- **Page**:
* START *

Sunday, May 13, 2012

Automatic binary hardening with Autoconf

How do you protect a C program against memory corruption exploits? We should try to write code with no bugs, but we also need protection against any bugs which may lurk. Put another way, I try not to crash my bike but I still wear a helmet.

Operating systems now support a variety of tricks to make life difficult for would-be attackers. But most of these hardening features need to be enabled at compile time. When I started contributing to Mosh, I made it a goal to build with full hardening on every platform, not just proactive distributions like Ubuntu. This means detecting available hardening features at compile time.

Mosh uses Autotools, so this code is naturally part of the Autoconf script. I know that Autotools has a bad reputation in some circles, and I'm not going to defend it here. But a huge number of existing projects use Autotools. They can benefit today from a drop-in hardening recipe.

I've published an example project which uses Autotools to detect and enable some binary hardening features. To the extent possible under law, I waive all copyright and related or neighboring rights to the code I wrote for this project. (There are some third-party files in the m4/ subdirectory; those are governed by the respective licenses which appear in each file.) I want this code to be widely useful, and I welcome any refinements you have.

This article explains how my auto-detection code works, with some detail about the hardening measures themselves. If you just want to add hardening to your project, you don't necessarily need to read the whole thing. At the end I talk a bit about the performance implications.

How it works

The basic idea is simple. We use AX_CHECK_{COMPILE,LINK}_FLAG from the Autoconf Archive to detect support for each feature. The syntax is

AX_CHECK_COMPILE_FLAG(flag, action-if-supported, action-if-unsupported, extra-flags)

* END *

- **Provided data**:
* START *

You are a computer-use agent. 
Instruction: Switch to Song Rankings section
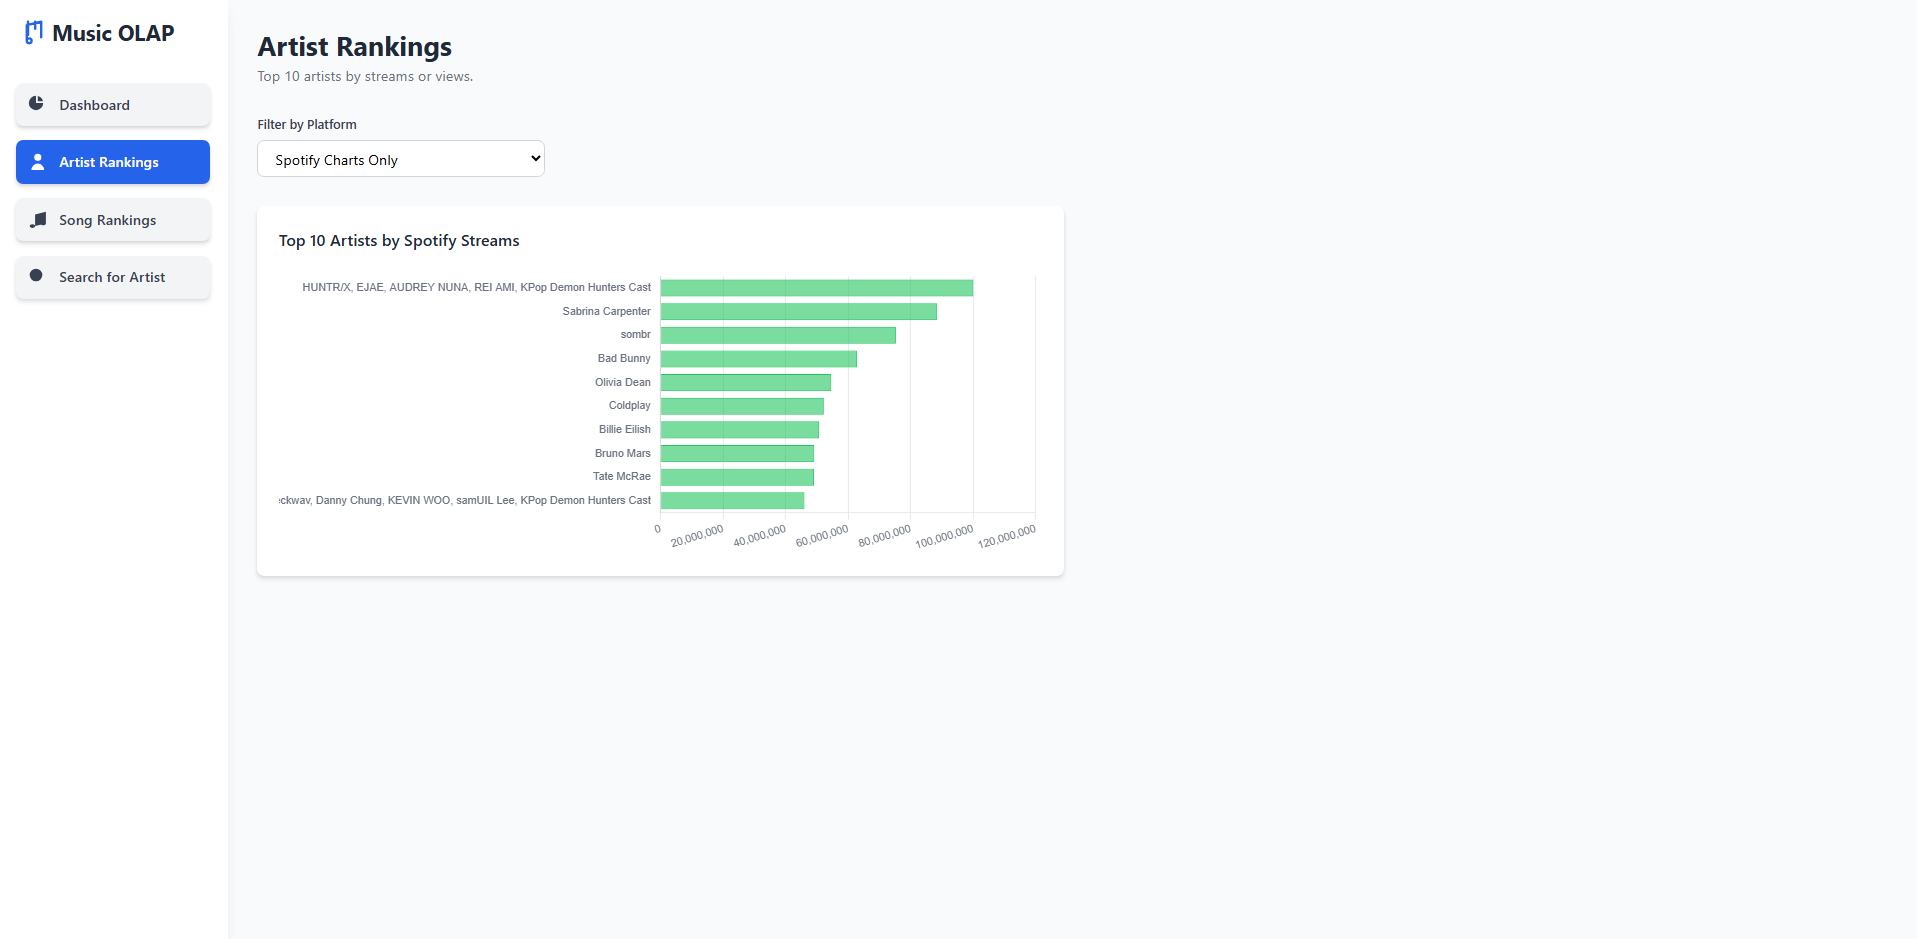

* END *

- **Short problem**: Write out the post on binary hardening from "Sunday, May 13, 2012" up to and including "features at compile time.", swapping "helmet" for "seatbelt". The material has nothing to do with the post on binary hardening.

- **Solution**:
Sunday, May 13, 2012

Automatic binary hardening with Autoconf

How do you protect a C program against memory corruption exploits? We should try to write code with no bugs, but we also need protection against any bugs which may lurk. Put another way, I try not to crash my bike but I still wear a seatbelt.

Operating systems now support a variety of tricks to make life difficult for would-be attackers. But most of these hardening features need to be enabled at compile time. When I started contributing to Mosh, I made it a goal to build with full hardening on every platform, not just proactive distributions like Ubuntu. This means detecting available hardening features at compile time.